The Sunak smoking ban: national ID card (for millions of smokers) by the backdoor?

Blog by Milan Rai
IMAGE: BaroonMali, CC BY-SA 4.0, via Wikimedia Commons

On 4 October, British prime minister Rishi Sunak made a series of policy announcements at the Conservative party conference in Manchester.

One of these was a year-on-year smoking ban. Sunak said: 'I propose that in future we raise the smoking age by one year every year. That means a 14-year-old today will never legally be sold a cigarette and that they and their generation can grow up smoke free.'

Currently, the legal age to buy tobacco or cigarettes is 18, throughout the UK. Sunak's ban would apply only in England, as health is a devolved issue, with different legal systems in Northern Ireland, Scotland and Wales.

One issue that doesn't seem to have got much attention so far is that this age-tracking ban means that smokers will need an England-wide identity card system. It will probably be an expansion of an existing voluntary government-backed ID card.

The political importance of this is that this version of the ban will help to normalise the idea of carrying a national ID card for a large number of people. Currently, over six million people smoke in the UK.

This ID-card-by-the-backdoor comes on top of the new law requiring proof of identity for voting in elections – and introducing another national ID card, the Voter Authority Certificate.

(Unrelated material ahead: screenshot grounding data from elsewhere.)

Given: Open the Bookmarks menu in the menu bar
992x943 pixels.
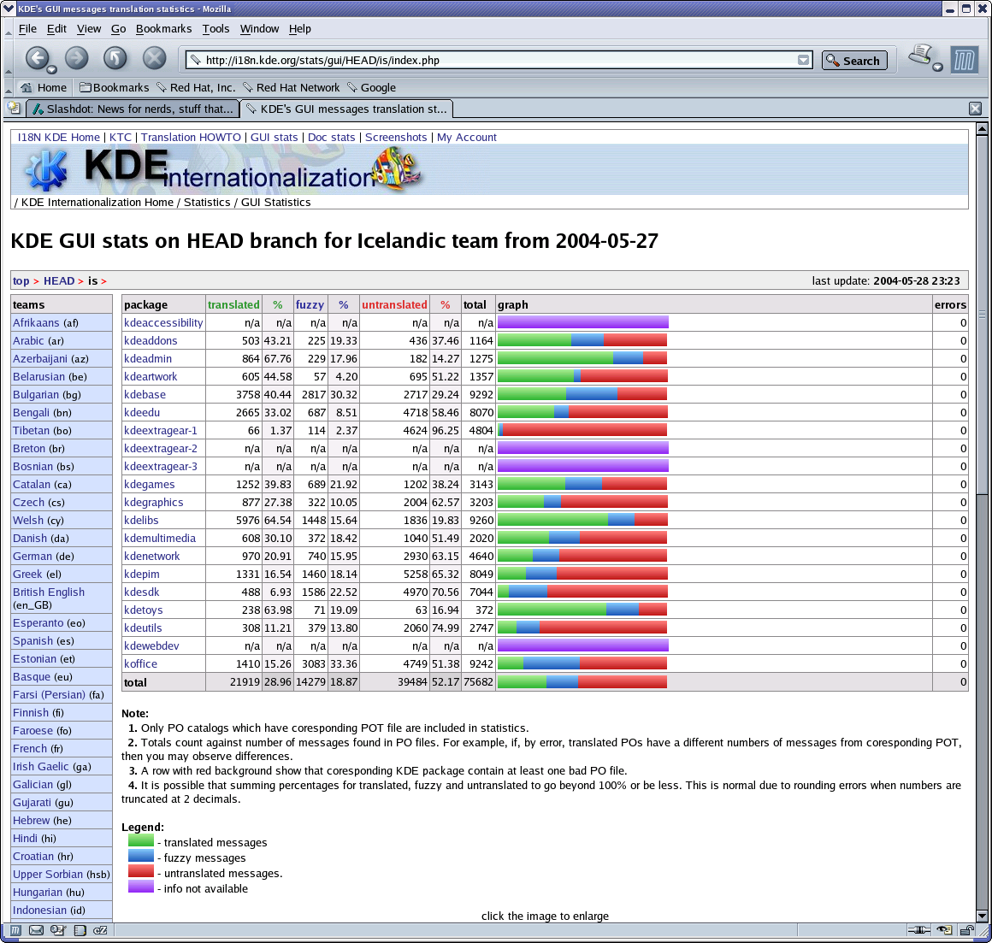Looking at the screenshot, I should click(x=163, y=28).
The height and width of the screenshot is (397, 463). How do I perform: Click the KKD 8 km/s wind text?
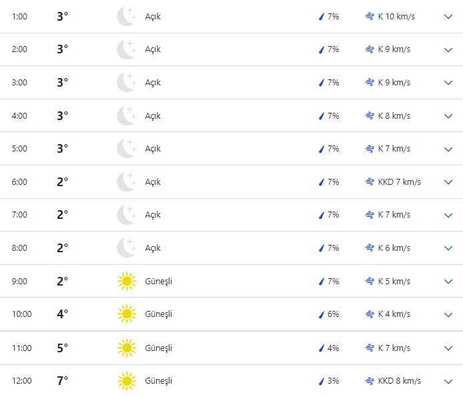pyautogui.click(x=399, y=381)
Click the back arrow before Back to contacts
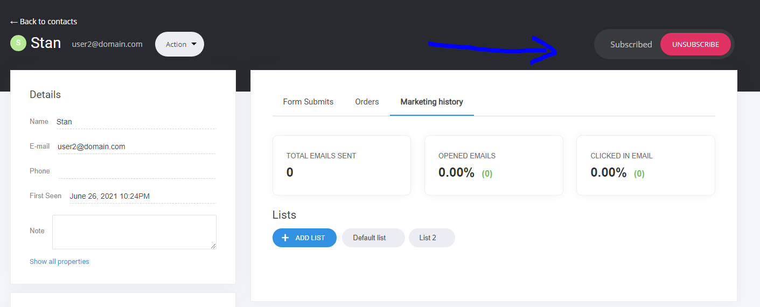 coord(14,22)
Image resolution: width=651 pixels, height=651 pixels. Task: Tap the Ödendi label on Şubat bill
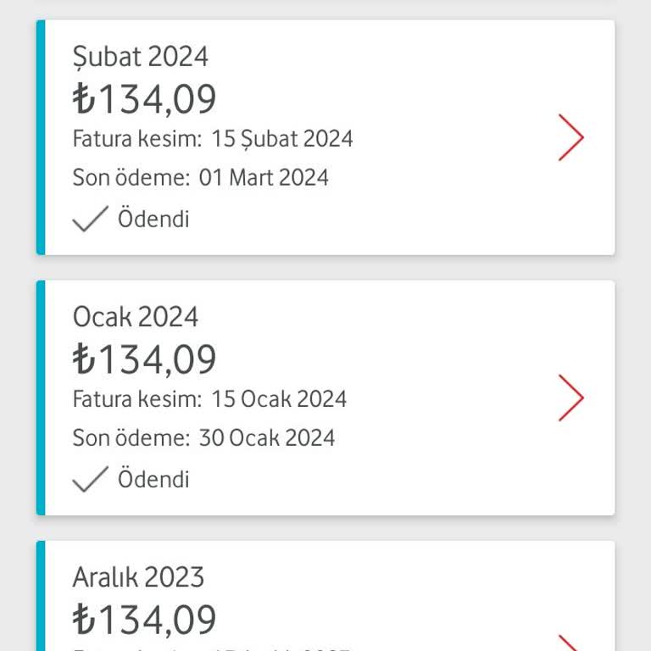[153, 220]
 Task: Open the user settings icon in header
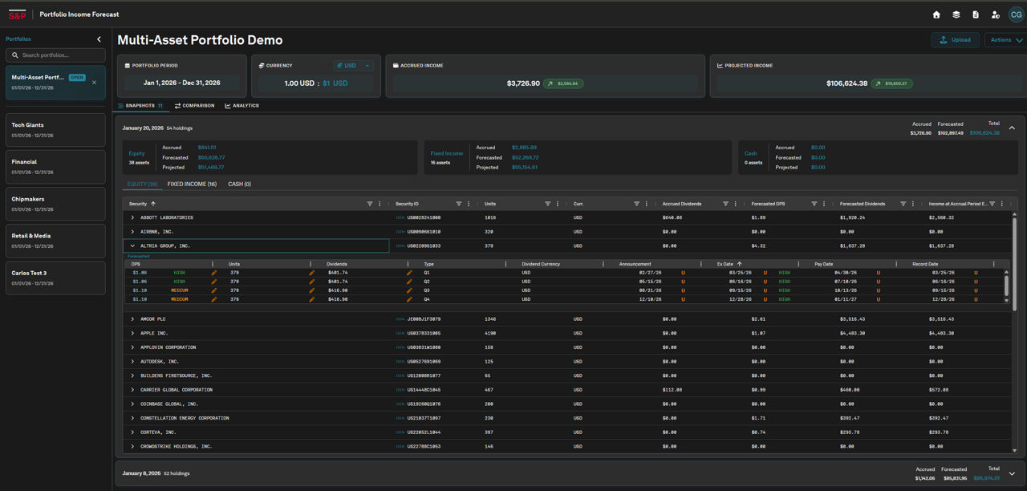(996, 14)
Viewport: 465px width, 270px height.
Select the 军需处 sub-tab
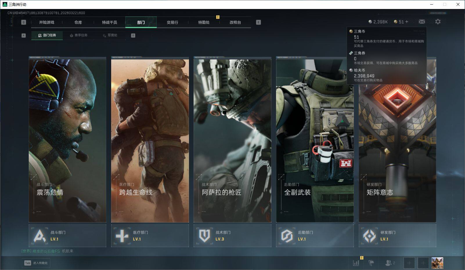(x=110, y=35)
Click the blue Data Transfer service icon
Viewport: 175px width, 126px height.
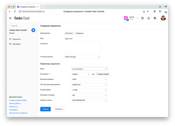(x=33, y=30)
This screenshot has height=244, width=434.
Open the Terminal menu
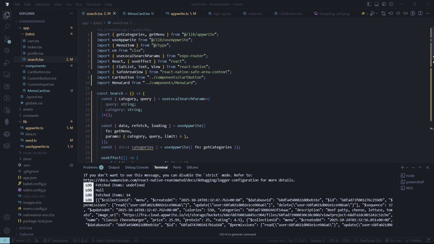pos(93,4)
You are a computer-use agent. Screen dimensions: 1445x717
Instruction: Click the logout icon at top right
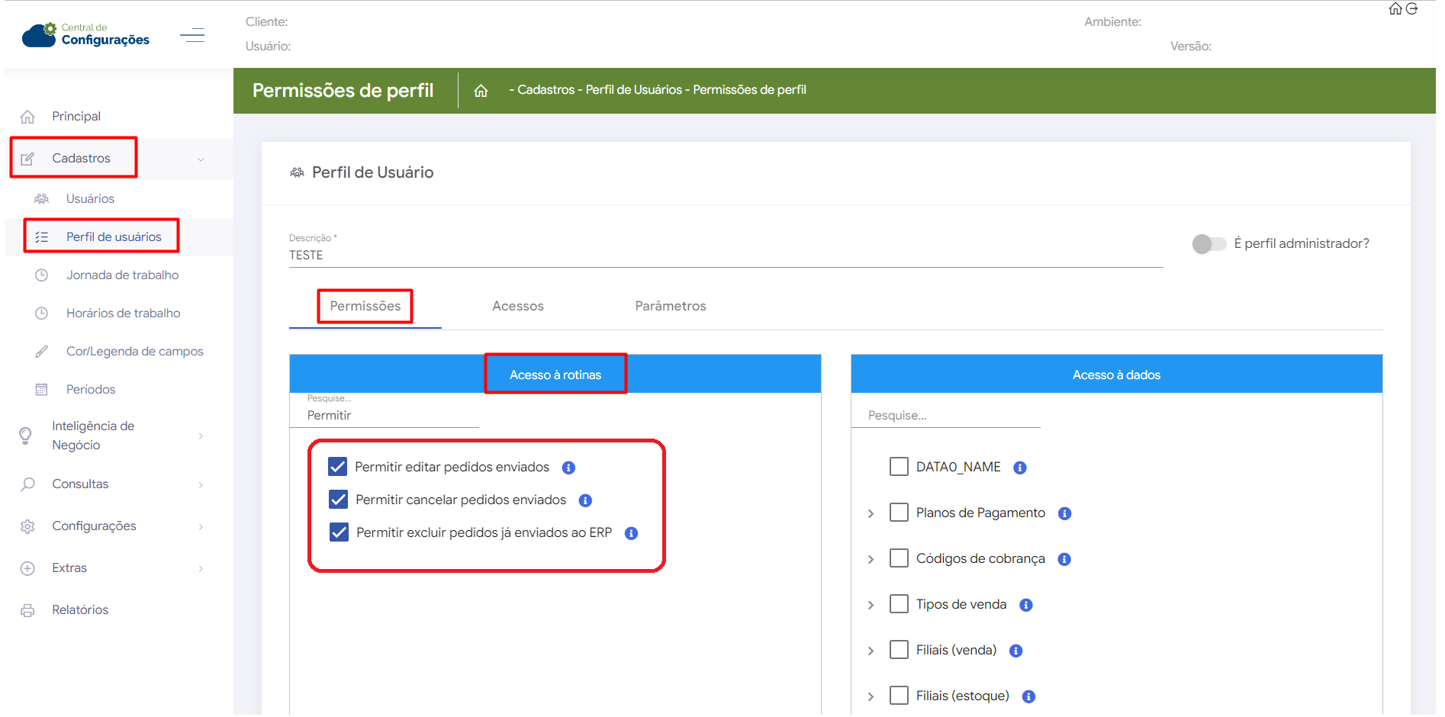click(x=1412, y=9)
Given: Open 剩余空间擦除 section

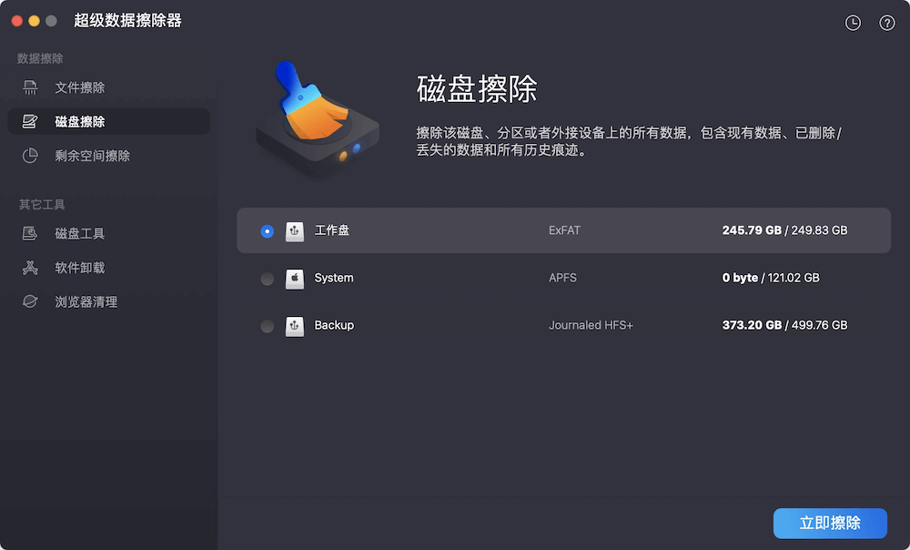Looking at the screenshot, I should [x=92, y=156].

The Electoral Commission found that around 14,000 people were turned away from voting in May because they lacked acceptable forms of identification, and many more said they did not try to vote because they lacked acceptable forms of identification (or disagreed with the need to provide it). The commission also reported: 'There is evidence that some people found it harder than others to show accepted voter ID, including disabled people and the unemployed.'

The precedent

Sunak's smoking ban proposal is a carbon copy of the New Zealand / Aotearoa age-tracking smoking ban that became law last December.

On 13 December 2022, the Guardian reported: 'New Zealand is believed to be the first country in the world to implement the annually rising smoking age, ensuring tobacco cannot be sold to anyone born on or after 1 January 2009.'

New Zealand / Aotearoa already has a voluntary identity card system, the 'Kiwi Access Card'.

Originally called the '18+ Card', created to help people buy alcohol, the card has expanded to be a photo identification card for people without driving licences (and who don't have or don't want to carry around a passport). It can be used to access goods and services for seniors as well as for young adults; it can be used as proof of identity to open bank accounts, for example. The card, managed by the hospitality trade body, Hospitality New Zealand, costs NZ$60/£30 and is valid for 10 years. (It is also available to international visitors over the age of 18.)

The equivalent in the UK is the Citizen Card, which is more like an 18+ Card. It is issued in three categories: '18+' for adults; '16-17' for young people over 16; and 'Under 16' for children.

If Sunak's smoking ban goes ahead, it seems likely that the Citizen Card will be expanded (like the New Zealand/Aotearoa '18+ Card'), to cover people of all ages.